Başbakan’ın şikâyetindeki birincil müsebbib ABD’deki neo-con-men arasında çevreci hassasiyeti ile temayüz etmiş kimse yok. Liderlerinin nerede ise tamamı Siyonist olan bu zevat çevre konularında fazla konuşan kimseler değil. Ama her birinin de askeri-endüstriyel kompleks içinde yer alan çoğunlukla da savunma, petrol, kimya, ilaç sektörleri gibi çevrecilerle menfaatleri çelişen şirketlerin yönetim kurullarında yer alması veya profesyonel lobici olmaları gibi veriler var önümüzde. Bunların tam da, Bush’a ABD’nin ekonomisini yavaşlatacağı, ayrıcalık statüsünü sulandıracağı gibi kaygılarla, Kyoto’yu imzalamamasını telkin edenler olduğunu da görürüz; zıddını değil.

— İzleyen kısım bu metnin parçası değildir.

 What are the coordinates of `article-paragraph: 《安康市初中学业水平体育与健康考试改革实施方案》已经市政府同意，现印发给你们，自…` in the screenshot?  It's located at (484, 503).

Bizim TÜSİAD demokratikleşmeyi ne kadar temsil ediyorsa Neoconların arasında bulunduğu bu establishment’in egemenleri de çevreciliği o kadar temsil ediyor. Ve TÜSIAD’ın dindarlara bakışı ile onların çevrecilere bakışı arasında da bir paralellik kurmak mümkün. Onlar için kullanılan “tree huggers” (ağaç kucaklayıcılar), baykuşçular gibi dalga geçen ifadeler ve daha aktif olan Greenpeace. PETA gibi örgütlere layık görülen “çevre teröristleri” gibi yaftalar da aynı patronlar kesiminden ve lobilerinden çıkar.

O güzelim çaresiz fokların annelerinin ve yavrularının yanında kürkleri zarar görmesin diye kafalarına demir çubuklarla vurularak nasıl öldürüldüğünü, TV’lerde veya internet videolarında gördük. Eğer Başbakan biraz araştırma yapsa idi foklara karşı sergilenen bu caniliği, balina avını protesto eden Batı kökenli PETA, Greenpeace, ADI gibi hayvan hakları ve çevre aktivisti STK’lar veya hassas insanlar komünitesi arasında Gazze benzeri insan mağduriyetlerine hassasiyetin toplumları genelinden epeyce fazla olduğu görülür idi. 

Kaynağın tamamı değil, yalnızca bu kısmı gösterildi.